Além disso, a defesa entrou com nova ação solicitando que sejam concedidos ao militante os mesmos benefícios orientados pelo Conselho Nacional de Justiça (CNJ) e a própria Vara de Execuções Penais do Distrito Federal (VEP) para que se antecipasse o prazo de progressão de pena estabelecido por um critério objetivo. “Aqueles apenados que ainda estão cumprindo pena, mas que terão até o dia 30 de junho de 2021, prazo para progressão, concedesse o benefício agora para que não haja superlotação, superexposição de apenados à situações calamitosas, em razão do coronavírus”, explicou.
Há também pedido de habeas corpus no TJDFT. Mas, segundo o advogado, o pedido liminar foi negado e não há previsão ainda para o julgamento do mérito. Segundo Turbay, durante todo trâmite do caso, apenas a desembargadora atual do processo recebeu a defesa. Os magistrados anteriores não atenderam solicitação de audiência. “A defesa quer crer que o sistema de justiça criminal do Distrito Federal esteja inserido no espectro de garantias e liberdades democráticas. Essa é a única garantia que nós queremos. Se assim for, não há razão de o Rodrigo estar preso”, concluiu.
A família não nega os crimes, mas considera a detenção e a permanência na prisão desproporcionais. “É a sensação clara de ter um ente seu, que você ama, refém do Estado”, ressaltou o irmão do militante, Érico Grassi.
Outro lado
Segundo a Secretaria de Administração Penitenciária do Distrito Federal (Seape-DF), até sexta-feira (9/4), Rodrigo Grassi cumpriu pena no Bloco 5 do Centro de Detenção Provisória II (CDP II).

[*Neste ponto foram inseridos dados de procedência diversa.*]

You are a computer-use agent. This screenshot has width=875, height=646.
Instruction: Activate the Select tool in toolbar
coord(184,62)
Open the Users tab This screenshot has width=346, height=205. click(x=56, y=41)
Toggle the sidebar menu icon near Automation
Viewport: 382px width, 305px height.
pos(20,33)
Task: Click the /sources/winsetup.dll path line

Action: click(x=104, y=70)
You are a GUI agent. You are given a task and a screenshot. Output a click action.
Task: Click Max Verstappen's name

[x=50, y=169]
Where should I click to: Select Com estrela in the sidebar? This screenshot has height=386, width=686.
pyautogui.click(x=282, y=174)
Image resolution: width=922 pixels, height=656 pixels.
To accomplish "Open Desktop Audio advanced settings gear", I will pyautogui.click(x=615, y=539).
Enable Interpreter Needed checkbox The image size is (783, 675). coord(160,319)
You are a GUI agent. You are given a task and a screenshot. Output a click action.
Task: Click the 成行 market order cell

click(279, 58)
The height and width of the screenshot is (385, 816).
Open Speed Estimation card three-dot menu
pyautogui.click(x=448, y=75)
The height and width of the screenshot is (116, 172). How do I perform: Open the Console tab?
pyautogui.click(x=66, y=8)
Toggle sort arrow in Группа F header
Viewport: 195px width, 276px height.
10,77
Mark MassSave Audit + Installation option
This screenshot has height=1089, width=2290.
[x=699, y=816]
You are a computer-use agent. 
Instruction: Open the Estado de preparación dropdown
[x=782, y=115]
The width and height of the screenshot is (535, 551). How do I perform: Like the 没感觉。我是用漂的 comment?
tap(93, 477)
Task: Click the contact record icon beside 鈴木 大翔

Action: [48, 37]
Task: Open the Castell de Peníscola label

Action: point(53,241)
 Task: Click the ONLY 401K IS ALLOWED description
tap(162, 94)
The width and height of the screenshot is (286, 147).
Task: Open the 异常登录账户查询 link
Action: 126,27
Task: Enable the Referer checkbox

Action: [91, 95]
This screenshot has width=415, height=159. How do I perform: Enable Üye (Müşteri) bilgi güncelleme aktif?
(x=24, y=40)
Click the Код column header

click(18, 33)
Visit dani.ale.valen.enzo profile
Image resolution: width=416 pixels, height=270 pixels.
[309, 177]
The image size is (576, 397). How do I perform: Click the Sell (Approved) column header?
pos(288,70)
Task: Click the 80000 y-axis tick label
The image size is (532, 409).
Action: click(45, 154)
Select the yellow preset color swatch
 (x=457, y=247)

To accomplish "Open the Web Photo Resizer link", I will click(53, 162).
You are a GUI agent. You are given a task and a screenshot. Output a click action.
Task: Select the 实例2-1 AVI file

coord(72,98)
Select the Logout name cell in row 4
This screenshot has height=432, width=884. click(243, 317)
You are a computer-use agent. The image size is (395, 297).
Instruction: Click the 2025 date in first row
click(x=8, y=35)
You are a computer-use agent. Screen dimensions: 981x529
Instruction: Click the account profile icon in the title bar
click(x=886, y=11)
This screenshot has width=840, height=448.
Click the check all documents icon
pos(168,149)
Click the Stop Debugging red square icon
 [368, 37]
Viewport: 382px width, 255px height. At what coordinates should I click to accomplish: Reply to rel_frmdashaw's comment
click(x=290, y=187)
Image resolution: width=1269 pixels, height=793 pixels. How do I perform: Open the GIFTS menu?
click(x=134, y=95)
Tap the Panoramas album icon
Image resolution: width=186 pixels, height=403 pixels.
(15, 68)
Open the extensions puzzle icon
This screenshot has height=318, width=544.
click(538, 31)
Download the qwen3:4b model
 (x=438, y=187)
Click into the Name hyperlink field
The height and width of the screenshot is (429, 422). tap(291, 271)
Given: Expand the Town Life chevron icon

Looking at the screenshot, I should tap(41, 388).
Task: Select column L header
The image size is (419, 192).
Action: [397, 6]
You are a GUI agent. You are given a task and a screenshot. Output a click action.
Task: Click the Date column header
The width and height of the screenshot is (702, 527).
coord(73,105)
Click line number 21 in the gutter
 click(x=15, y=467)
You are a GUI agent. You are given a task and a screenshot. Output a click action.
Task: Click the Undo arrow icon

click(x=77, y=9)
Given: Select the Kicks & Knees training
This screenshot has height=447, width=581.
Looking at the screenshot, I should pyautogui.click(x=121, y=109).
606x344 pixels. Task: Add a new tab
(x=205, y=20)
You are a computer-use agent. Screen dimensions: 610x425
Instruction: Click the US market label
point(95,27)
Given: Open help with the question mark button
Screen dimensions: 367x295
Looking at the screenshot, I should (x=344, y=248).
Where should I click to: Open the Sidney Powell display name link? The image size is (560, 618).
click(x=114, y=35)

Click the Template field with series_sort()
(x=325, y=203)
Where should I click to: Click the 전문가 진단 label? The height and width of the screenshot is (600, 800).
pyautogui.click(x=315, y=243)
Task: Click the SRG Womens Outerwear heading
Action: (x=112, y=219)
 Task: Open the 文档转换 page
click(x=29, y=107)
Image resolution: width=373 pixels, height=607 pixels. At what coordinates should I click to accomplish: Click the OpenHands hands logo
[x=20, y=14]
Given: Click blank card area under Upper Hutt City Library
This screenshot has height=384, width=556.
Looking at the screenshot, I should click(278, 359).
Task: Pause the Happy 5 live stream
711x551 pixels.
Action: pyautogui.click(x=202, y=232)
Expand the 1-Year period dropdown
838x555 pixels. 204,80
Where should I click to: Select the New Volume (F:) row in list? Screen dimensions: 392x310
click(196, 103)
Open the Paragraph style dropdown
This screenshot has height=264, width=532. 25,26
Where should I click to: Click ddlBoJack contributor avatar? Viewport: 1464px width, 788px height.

Com capacidade para abrigar até quatro pessoas, dotada de chuveiro, vaso sanitário e camas de concreto, o espaço estava ocupado por Rodrigo e outros dois internos. Ali, ele tinha direito a banho de sol, de até duas horas por dia, todos os dias da semana.
A pasta negou ter vedado contato entre o preso, familiares e defesa. “Em relação às visitas, o reeducando tem direito a encontros virtuais com seu advogado e familiares. A visita do profissional acontece uma vez a cada sete dias e a de familiares, uma vez a cada 30 dias”, afiançou a secretaria.
Nesta segunda, em nova nota, a Seap informou que agora o militante cumpre pena no CPP, “que tem características de casa de albergado. No local não há celas. A unidade prisional é composta por três blocos. O interno se encontra recolhido com outros cerca de 300 reeduncandos que saem durante o dia para trabalhar e retornam para pernoitar na unidade”.
Conforme a pasta, “os blocos são equipados com camas tipo beliche e banheiros. O atendimento médico é oferecido por equipes multiprofissionais de saúde, presentes em todas as Unidades Básicas de Saúde (UBS) do sistema prisional. O estado de saúde do interno é considerado normal. Até o momento, não se envolveu em nenhum tipo de intercorrência na unidade prisional”.
O Metrópoles entrou em contato com TJDFT sobre o caso. Por nota, a Corte encaminhou os processos aos quais Rodrigo Grassi responde e que estão disponíveis para consulta pública. Confirmou também a rejeição liminar do habeas corpus e que o mérito ainda não foi julgado.
A reportagem também tentou contato com a PF e PMDF sobre a detenção do ativista, mas não obteve retorno. O espaço está aberto para eventuais manifestações.